§ The task: The response should contain every record, reproduced exactly.

§ Given records:
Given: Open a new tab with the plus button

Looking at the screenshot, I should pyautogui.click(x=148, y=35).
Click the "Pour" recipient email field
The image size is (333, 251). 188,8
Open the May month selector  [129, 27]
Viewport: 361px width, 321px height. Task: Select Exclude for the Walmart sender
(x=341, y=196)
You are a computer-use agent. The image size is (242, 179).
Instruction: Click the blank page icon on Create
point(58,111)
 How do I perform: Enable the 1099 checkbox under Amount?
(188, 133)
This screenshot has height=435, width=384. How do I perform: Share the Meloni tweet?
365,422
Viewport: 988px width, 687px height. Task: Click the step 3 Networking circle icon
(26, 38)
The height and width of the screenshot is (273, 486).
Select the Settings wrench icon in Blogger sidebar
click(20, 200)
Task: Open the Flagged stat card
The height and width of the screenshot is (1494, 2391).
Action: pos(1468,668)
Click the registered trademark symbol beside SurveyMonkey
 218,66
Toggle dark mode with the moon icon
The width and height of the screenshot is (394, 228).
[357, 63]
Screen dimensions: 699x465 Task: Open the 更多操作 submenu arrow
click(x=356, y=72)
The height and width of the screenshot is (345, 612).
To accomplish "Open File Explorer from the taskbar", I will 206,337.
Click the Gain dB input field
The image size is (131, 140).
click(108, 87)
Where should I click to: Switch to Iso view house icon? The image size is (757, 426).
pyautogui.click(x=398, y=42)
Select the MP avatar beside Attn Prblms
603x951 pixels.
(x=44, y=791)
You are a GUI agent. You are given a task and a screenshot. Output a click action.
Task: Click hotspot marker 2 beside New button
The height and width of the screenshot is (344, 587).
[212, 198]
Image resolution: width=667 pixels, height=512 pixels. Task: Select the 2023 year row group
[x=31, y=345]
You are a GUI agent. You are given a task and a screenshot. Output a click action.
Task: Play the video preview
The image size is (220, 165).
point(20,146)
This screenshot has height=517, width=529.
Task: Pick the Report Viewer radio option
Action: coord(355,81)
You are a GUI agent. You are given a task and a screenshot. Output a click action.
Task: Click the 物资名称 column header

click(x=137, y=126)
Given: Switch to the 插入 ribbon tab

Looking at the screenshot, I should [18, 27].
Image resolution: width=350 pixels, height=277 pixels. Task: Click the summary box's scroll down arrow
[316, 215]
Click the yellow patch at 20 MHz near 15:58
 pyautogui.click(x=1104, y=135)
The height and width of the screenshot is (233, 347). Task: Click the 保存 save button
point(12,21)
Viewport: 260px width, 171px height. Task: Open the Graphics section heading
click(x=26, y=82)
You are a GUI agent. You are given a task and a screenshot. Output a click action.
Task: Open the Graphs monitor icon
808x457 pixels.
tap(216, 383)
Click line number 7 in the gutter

§ Response to the exercise:
Given: Open a new tab with the plus button

Looking at the screenshot, I should pyautogui.click(x=148, y=35).
Click the "Pour" recipient email field
The image size is (333, 251). 188,8
Open the May month selector  [129, 27]
Viewport: 361px width, 321px height. Task: Select Exclude for the Walmart sender
(x=341, y=196)
You are a computer-use agent. The image size is (242, 179).
Instruction: Click the blank page icon on Create
point(58,111)
 How do I perform: Enable the 1099 checkbox under Amount?
(188, 133)
This screenshot has height=435, width=384. How do I perform: Share the Meloni tweet?
365,422
Viewport: 988px width, 687px height. Task: Click the step 3 Networking circle icon
(26, 38)
The height and width of the screenshot is (273, 486).
Select the Settings wrench icon in Blogger sidebar
click(20, 200)
Task: Open the Flagged stat card
The height and width of the screenshot is (1494, 2391).
Action: pos(1468,668)
Click the registered trademark symbol beside SurveyMonkey
 218,66
Toggle dark mode with the moon icon
The width and height of the screenshot is (394, 228).
[357, 63]
Screen dimensions: 699x465 Task: Open the 更多操作 submenu arrow
click(x=356, y=72)
The height and width of the screenshot is (345, 612).
To accomplish "Open File Explorer from the taskbar", I will 206,337.
Click the Gain dB input field
The image size is (131, 140).
click(108, 87)
Where should I click to: Switch to Iso view house icon? The image size is (757, 426).
pyautogui.click(x=398, y=42)
Select the MP avatar beside Attn Prblms
603x951 pixels.
(x=44, y=791)
You are a GUI agent. You are given a task and a screenshot. Output a click action.
Task: Click hotspot marker 2 beside New button
The height and width of the screenshot is (344, 587).
[212, 198]
Image resolution: width=667 pixels, height=512 pixels. Task: Select the 2023 year row group
[x=31, y=345]
You are a GUI agent. You are given a task and a screenshot. Output a click action.
Task: Play the video preview
The image size is (220, 165).
point(20,146)
This screenshot has height=517, width=529.
Task: Pick the Report Viewer radio option
Action: coord(355,81)
You are a GUI agent. You are given a task and a screenshot. Output a click action.
Task: Click the 物资名称 column header

click(x=137, y=126)
Given: Switch to the 插入 ribbon tab

Looking at the screenshot, I should [18, 27].
Image resolution: width=350 pixels, height=277 pixels. Task: Click the summary box's scroll down arrow
[316, 215]
Click the yellow patch at 20 MHz near 15:58
 pyautogui.click(x=1104, y=135)
The height and width of the screenshot is (233, 347). Task: Click the 保存 save button
point(12,21)
Viewport: 260px width, 171px height. Task: Open the Graphics section heading
click(x=26, y=82)
You are a GUI agent. You are given a task and a screenshot. Output a click action.
Task: Open the Graphs monitor icon
808x457 pixels.
tap(216, 383)
Click line number 7 in the gutter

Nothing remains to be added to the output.